10 Imperative Digital Marketing Lessons

Recently I had the privilege of undertaking the Certificate course in Mastering Digital Marketing through London Business School. The course covered a variety of digital topics including (but not limited to) Mobile App Marketing, Search Engine Optimisation (SEO), Personalisation Marketing and Loyalty Marketing.

The tips that follow comprise top 10 things I learnt about digital marketing. Hopefully, these tips will inspire some creative conversations within your marketing team.

  1. Do not underrate the reach and power of influencers.
    Essentially, social media influencers can be separated into three main categories:
    Mega: Movie Stars, Sports Stars, CEO’s etc. (Over 1,000,000 followers), Macro: Models, Lifestyle bloggers etc. (between 100,000 to 1,000,000 followers) and Micro: People with niche/highly engaged followings (between 1000 to 100,000 followers). In a simulation exercise, I worked with both Macro and Micro influencers and was very surprised to find that two influencer posts across a range of platforms yielded the same, if not better, return on investment than a weeks’ worth of my paid social media simulations.
  2. In using influencer marketing, be clear about your expectations.
    ‘Influencer marketing’ might not be the best fit for every product or brand, and negotiations can sometimes be frustrating, but it is a paid form of digital marketing that can yield significant results.
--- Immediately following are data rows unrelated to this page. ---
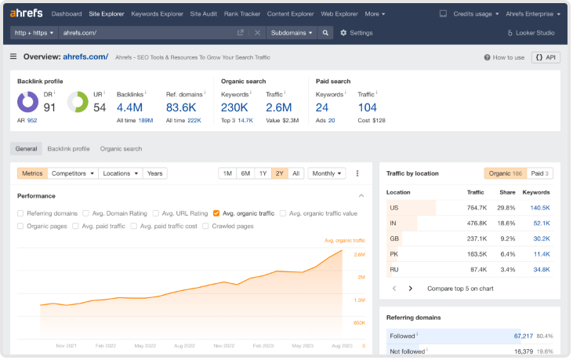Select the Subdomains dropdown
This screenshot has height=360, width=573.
pyautogui.click(x=291, y=33)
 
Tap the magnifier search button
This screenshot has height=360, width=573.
pyautogui.click(x=325, y=33)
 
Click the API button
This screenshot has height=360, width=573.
pyautogui.click(x=546, y=57)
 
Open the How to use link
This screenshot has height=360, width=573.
pyautogui.click(x=504, y=57)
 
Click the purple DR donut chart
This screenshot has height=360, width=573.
pyautogui.click(x=28, y=102)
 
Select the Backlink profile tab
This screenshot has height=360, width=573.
pyautogui.click(x=68, y=148)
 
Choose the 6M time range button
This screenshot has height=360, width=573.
pyautogui.click(x=245, y=173)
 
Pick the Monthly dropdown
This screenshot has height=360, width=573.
pyautogui.click(x=327, y=173)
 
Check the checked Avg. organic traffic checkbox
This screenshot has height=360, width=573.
pyautogui.click(x=216, y=213)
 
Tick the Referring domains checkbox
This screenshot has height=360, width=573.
pyautogui.click(x=20, y=213)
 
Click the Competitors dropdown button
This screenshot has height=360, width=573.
pyautogui.click(x=73, y=173)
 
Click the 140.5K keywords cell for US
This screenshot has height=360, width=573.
pyautogui.click(x=539, y=208)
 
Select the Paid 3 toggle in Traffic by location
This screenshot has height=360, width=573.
pyautogui.click(x=540, y=173)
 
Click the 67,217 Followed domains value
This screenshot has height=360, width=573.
pyautogui.click(x=523, y=336)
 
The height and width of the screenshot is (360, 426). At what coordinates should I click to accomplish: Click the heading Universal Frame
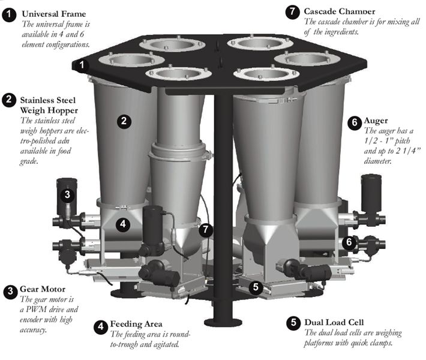click(x=53, y=13)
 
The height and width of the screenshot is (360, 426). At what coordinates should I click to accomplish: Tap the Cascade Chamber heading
click(x=340, y=11)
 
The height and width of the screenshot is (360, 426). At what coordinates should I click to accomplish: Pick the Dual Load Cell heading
click(x=335, y=321)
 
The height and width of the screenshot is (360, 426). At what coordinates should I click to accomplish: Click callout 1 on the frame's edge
click(x=82, y=64)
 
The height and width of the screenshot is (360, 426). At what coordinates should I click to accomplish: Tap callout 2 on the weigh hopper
click(x=123, y=121)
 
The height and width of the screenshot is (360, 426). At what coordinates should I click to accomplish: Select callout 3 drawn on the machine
click(x=67, y=194)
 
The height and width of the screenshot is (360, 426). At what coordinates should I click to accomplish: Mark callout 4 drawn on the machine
click(x=122, y=224)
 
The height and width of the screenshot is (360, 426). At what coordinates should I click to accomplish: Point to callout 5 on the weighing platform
click(x=256, y=287)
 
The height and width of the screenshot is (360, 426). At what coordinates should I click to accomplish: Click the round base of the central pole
click(x=223, y=322)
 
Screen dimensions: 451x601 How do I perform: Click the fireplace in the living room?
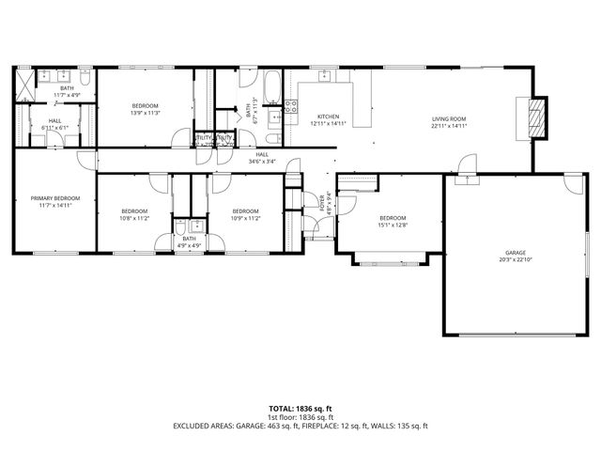point(536,117)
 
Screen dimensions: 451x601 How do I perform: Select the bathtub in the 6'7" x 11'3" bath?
point(270,86)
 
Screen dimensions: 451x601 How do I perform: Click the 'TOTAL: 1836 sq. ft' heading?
point(300,409)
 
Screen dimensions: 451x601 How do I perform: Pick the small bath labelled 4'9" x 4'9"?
point(189,241)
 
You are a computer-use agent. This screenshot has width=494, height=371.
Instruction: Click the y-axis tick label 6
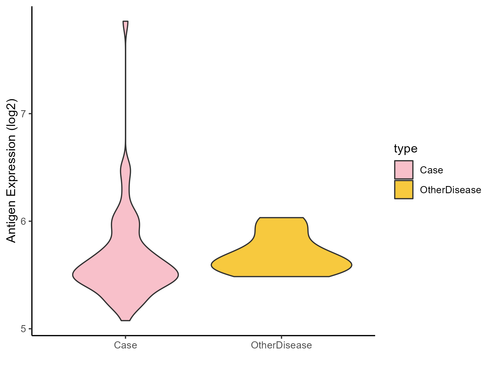(x=23, y=221)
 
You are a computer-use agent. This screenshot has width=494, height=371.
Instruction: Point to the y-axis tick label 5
(x=23, y=329)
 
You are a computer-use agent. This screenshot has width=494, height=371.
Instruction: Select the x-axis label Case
(x=125, y=345)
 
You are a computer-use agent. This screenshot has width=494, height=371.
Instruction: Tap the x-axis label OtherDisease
(x=281, y=345)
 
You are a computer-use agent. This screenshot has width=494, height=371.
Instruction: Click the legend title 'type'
(x=405, y=149)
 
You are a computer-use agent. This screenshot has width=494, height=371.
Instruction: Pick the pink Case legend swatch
(x=404, y=170)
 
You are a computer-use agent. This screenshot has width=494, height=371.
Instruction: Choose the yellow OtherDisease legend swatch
(x=404, y=190)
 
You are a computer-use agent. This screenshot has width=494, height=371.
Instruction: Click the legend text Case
(x=431, y=170)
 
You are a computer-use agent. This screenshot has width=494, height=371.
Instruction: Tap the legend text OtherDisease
(x=450, y=190)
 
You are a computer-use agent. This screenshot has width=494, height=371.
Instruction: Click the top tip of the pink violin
(x=125, y=21)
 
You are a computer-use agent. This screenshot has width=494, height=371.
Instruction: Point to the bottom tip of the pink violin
(x=125, y=320)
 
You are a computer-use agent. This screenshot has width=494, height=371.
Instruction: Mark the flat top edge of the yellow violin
(x=281, y=218)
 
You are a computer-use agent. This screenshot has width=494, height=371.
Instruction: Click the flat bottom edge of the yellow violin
(x=281, y=276)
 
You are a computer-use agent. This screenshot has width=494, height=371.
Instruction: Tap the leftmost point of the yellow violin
(x=212, y=265)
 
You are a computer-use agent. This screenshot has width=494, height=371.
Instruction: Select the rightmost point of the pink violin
(x=178, y=275)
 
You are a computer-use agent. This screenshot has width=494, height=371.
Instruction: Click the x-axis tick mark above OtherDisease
(x=281, y=337)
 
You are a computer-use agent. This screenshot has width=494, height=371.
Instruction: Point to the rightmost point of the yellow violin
(x=352, y=265)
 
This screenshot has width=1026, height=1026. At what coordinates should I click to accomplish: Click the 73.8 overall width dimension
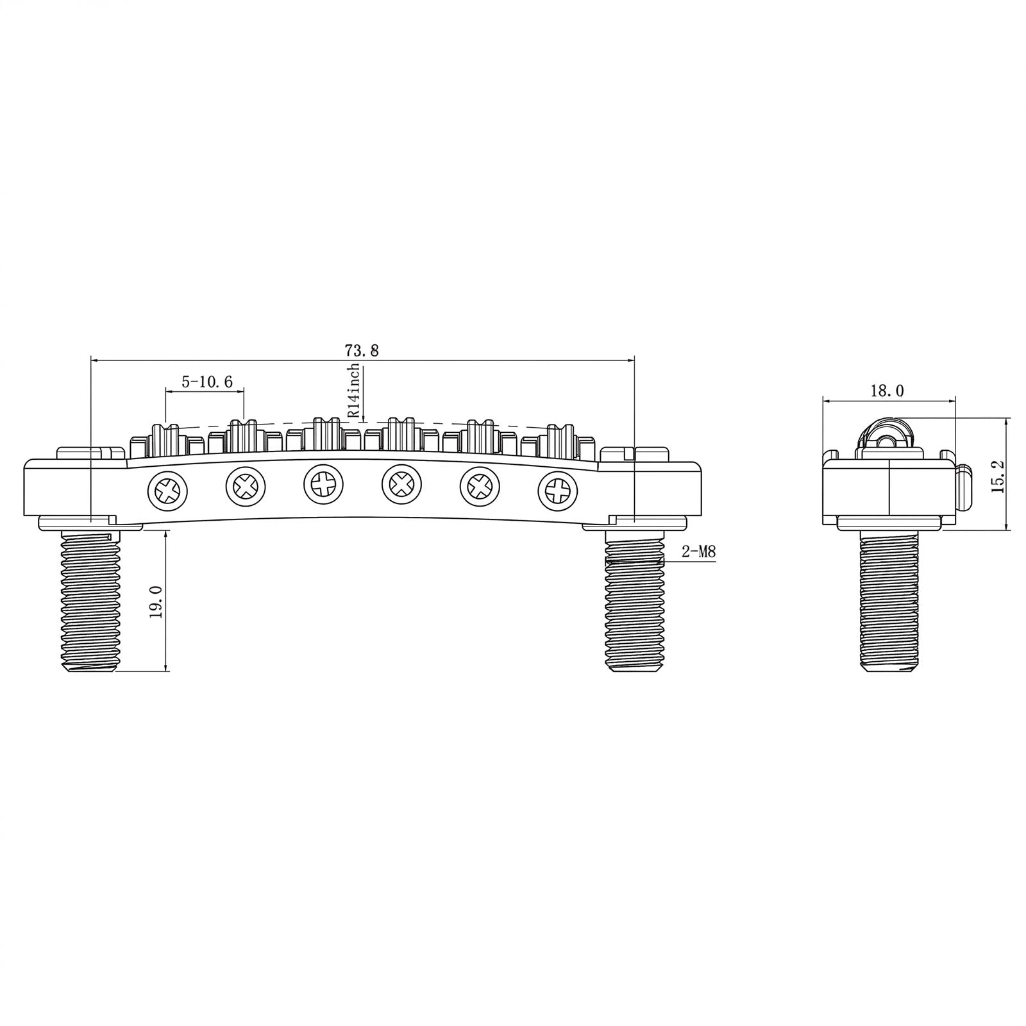pyautogui.click(x=362, y=350)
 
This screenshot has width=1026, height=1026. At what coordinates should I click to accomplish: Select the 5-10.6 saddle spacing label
pyautogui.click(x=206, y=382)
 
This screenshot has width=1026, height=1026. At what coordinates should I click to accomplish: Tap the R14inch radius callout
pyautogui.click(x=354, y=391)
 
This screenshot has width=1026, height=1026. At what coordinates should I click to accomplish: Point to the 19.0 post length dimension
pyautogui.click(x=156, y=601)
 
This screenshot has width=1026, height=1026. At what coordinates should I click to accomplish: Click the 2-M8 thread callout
pyautogui.click(x=698, y=551)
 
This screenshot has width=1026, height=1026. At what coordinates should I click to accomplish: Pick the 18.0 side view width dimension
pyautogui.click(x=887, y=391)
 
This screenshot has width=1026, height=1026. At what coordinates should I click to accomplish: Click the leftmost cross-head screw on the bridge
pyautogui.click(x=167, y=492)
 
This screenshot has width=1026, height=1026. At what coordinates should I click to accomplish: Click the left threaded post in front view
pyautogui.click(x=90, y=601)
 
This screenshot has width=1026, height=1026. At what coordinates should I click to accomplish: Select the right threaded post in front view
pyautogui.click(x=634, y=601)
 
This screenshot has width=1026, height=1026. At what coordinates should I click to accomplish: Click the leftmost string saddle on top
pyautogui.click(x=166, y=438)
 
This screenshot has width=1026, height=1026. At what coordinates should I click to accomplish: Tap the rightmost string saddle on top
pyautogui.click(x=559, y=438)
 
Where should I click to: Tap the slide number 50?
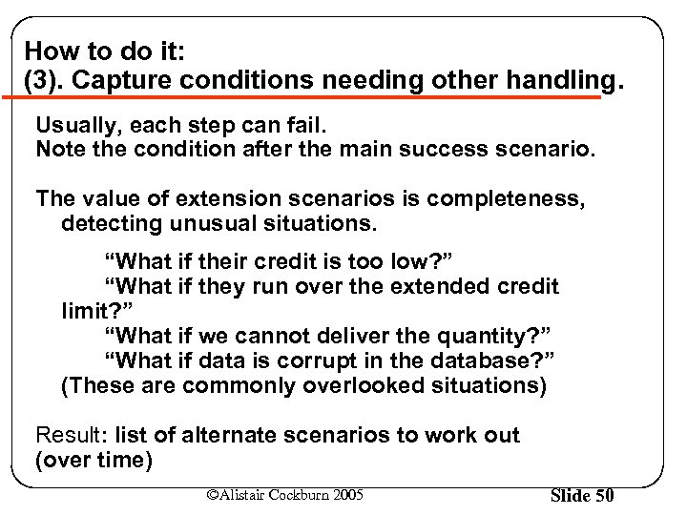pyautogui.click(x=603, y=496)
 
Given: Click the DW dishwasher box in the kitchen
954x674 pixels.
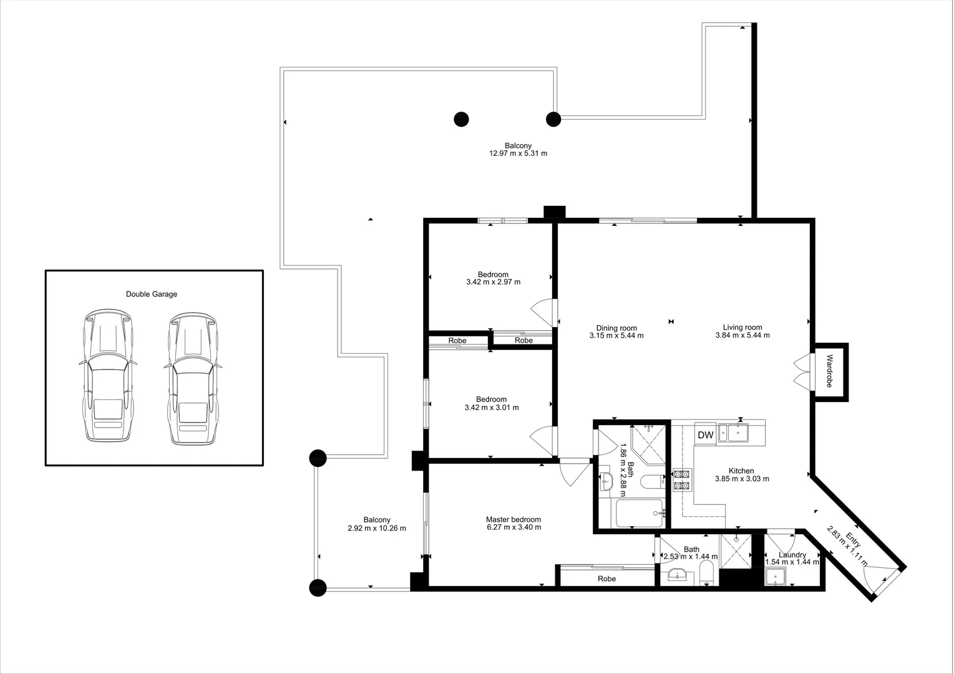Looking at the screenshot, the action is (705, 434).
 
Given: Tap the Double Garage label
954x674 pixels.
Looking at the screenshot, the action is (152, 294).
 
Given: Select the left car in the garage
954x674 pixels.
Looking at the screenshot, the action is (108, 375).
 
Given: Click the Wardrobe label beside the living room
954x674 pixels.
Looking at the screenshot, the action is (830, 371).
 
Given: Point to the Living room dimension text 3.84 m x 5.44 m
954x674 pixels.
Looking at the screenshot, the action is (742, 335).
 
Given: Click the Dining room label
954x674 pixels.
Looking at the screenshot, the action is (616, 328).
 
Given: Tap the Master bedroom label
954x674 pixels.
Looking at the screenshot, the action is (514, 519).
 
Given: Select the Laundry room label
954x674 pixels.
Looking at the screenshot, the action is (792, 555).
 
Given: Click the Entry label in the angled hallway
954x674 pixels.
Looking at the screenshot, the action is (854, 540).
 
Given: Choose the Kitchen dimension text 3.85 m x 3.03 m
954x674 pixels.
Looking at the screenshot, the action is (742, 479).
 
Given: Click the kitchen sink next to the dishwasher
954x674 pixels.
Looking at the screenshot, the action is (733, 433).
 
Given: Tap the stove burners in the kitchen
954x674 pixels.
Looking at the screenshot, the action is (683, 480).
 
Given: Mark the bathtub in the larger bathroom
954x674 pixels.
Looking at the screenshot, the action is (640, 513).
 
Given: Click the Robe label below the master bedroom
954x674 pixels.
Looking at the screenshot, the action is (607, 579).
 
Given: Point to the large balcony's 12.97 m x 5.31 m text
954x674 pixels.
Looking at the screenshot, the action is (518, 154).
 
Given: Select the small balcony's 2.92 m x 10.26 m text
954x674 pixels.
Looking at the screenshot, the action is (377, 529).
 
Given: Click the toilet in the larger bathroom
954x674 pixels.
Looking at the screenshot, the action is (652, 482).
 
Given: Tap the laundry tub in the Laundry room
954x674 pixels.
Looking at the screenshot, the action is (776, 578).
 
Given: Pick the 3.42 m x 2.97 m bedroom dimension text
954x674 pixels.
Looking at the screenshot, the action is (493, 282).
However, preliminary research is vital. Ask influencers for a copy of their ‘media kit’ and be clear about the content you want. Ensure you have a watertight engagement letter prior to engagement. If you don’t have the resources or time to research influencers, consider joining influencer job ‘hubs’ such as REP which enables brands and influencers to connect and collaborate.
  3. Explore the potential for ‘snagging’ customers.
    To ‘snag’ a passer-by means putting your brand or product in front of different audiences using digital marketing mechanisms including algorithmic processes (Search Engine Optimisation), sponsored (paid) search, and banner advertising on popular websites, to name a few. The objective is to ‘snag’ a customer’s interest, to entice them to click on your advert and ultimately convert that interest into sales.
  4. Your pay per click advertising must be catchy, creative and deliver cut through.
    Pay per click advertising works, mostly via search engines, with advertisers paying a fee each time their advert is clicked on. As obvious as this sounds, too many brands go unnoticed and fail to cut through the clutter with poorly conceived and boring wording/content. Take the time to research current ‘buzz’ words and synonyms which will create ‘catchy’ sentences and unique word plays.
  5. Experiment and test market using Amazon.
    If your company or brand has yet to sell online (and even if you’re not sure if there actually is an online market for your products), creating a seller’s portal via online sales giant Amazon or a platform similar is a reasonably economical and effective way to test whether a market exists for your product.
  6. Online selling can be effectively used in a business to business (B2B) environment.
    Online selling is becoming more popular and therefore competitive. Finding ways to sell business-to-business through online platforms will help you place your product in front of an entirely new audience, and if done well, can help create new leads, diversify you brand offering, generate creative conversations with marketing departments/business development teams, and result in a significant additional revenue stream.
  7. Create exceptional value for your customers and consistently seek feedback to ensure you are delivering.
    While one online sale is satisfying, regardless of the platform, the content you produce must keep customers coming back for you to achieve repeat sales and increased brand advocacy – especially through word of mouth (or ‘word of mouse’). Whether it is by posting more blog content, through online videos or by implementing a loyalty program, you must continually evolve your content and create value to keep your customers engaged and talking about your brand.
  8. Do not ignore user generated content as a powerful digital tool.
    Give and you shall receive. Invariably, engaged/satisfied customers will be inclined to endorse your products and services, taking imagery from posts, or writing reviews and testimonials and then posting those to their personal channels. User Generated Content (UGC) is marketing gold, as you can (with appropriate permission from the content owner) re-post this content to your own channels to good effect.
  9. Conduct a bi-annual audit of your digital channels.
    Nowadays, consumers can take their time researching and comparing products – and with mobile apps that do this, it’s easier than ever for customers to make informed decisions about the products they are considering. The flip side is that this wealth of information, can cause consumers to be ruthless and if brands or products do not contain the right information or reviews are largely negative, consumers can easily look for the next available option, often regardless of the price. You must diligently conduct a bi-annual audit of your digital channels to ensure information and messages about your product are ‘on song’.
  10. Apply online learning to the training of your people.
    The short video, modular style of the London Business School’ program made studying part time very convenient and comparatively easy. Studying online and being able to connect with the course material at any time of the day gives you a greater sense of freedom compared to traditional teaching methods. My experience suggests to me that every organisation/business should think about implementing such an approach into their professional development strategies for staff.